"Kalau ada yang mau diomongin, kamu bisa bilang sekarang," kata Lana tanpa mengubah ekspresi datarnya.
"Tapi nggak di sini. Bisa nggak kalau kita ngobrolnya di tempat lain?" tawar Ares.
"Memangnya apa yang mau kamu bahas sama aku?"
Ares menatap lurus mata Lana. "Ini tentang kita, Na."
Sejenak, Lana bergeming dan tampak ragu. Isi benaknya seolah sedang beradu, antara menerima atau menolak ajakan Ares. Namun bagian dalam dirinya seakan menjawab keraguan itu, karena sudah seharusnya sedari awal ia dan Ares berbicara. Menuntaskan ganjalan di antara mereka berdua yang seperti penyakit akut, menunggu untuk diobati.
Tapi ....
Lana menggeleng. "Kayaknya nggak bisa. Aku harus balik lagi ke kan---"
"Ya udah, aku balik ke kantor duluan ya, Na. Jam makan siang kamu bebas. Lagian di kantor juga sedang nggak banyak kerjaan," sela Faraz yang tiba-tiba memotong perkataan Lana.
Faraz apa-apaan sih! rutuk Lana dalam hati yang hanya mendapat kedipan sebelah mata dari lelaki yang sekarang sudah menyeberang jalan menuju tempat mobilnya diparkir.
Akhirnya Lana hanya bisa pasrah dengan situasinya yang ditinggal Faraz begitu saja bersama Ares. Ia mengikuti langkah Ares kembali ke sekolah, karena ia akan dibonceng dengan motor lelaki itu.
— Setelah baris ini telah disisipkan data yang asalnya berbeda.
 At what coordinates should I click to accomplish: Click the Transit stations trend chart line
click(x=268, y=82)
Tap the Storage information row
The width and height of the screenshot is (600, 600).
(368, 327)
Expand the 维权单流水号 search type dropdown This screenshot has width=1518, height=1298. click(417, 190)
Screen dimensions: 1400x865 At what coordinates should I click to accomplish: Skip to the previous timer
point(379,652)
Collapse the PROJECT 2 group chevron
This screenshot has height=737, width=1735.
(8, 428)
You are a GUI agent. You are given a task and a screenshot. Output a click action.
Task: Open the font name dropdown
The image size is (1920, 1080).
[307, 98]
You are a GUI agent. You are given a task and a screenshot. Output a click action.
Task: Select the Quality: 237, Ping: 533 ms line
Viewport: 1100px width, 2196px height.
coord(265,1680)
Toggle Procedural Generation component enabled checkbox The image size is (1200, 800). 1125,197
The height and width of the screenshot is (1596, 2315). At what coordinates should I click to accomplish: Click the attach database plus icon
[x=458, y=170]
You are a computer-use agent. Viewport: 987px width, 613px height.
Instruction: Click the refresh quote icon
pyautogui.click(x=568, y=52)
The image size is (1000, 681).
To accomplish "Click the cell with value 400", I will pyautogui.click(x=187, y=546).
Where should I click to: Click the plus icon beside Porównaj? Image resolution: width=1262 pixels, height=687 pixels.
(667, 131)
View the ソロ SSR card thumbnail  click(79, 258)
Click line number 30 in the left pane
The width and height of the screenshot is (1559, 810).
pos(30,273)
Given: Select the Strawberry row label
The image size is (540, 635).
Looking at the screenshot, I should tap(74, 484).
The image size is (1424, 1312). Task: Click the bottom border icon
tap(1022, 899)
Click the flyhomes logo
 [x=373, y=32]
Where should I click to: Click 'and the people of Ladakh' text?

"Aku ambil tas dulu, ya," ujar Ares yang bergegas menuju ruang staf. Sedangkan Lana menunggu di antara jajaran motor yang terparkir rapi.
Sekelompok anak usia sekolah dasar sedang duduk di depan kelas. Melewatkan jam istirahat dengan mengobrol bersama teman-temannya menggunakan bahasa isyarat. Hal yang sama pun terlihat di depan kelas lainnya. Beberapa siswa lelaki yang berusia lebih besar tengah larut dalam obrolan. Tangan mereka bergerak lincah ditambah raut wajah yang ekspresif. Menunjukkan kalau mereka tengah membahas sesuatu yang menarik. Yang tak disadari oleh Lana kalau mereka sedang mencuri pandang ke arahnya.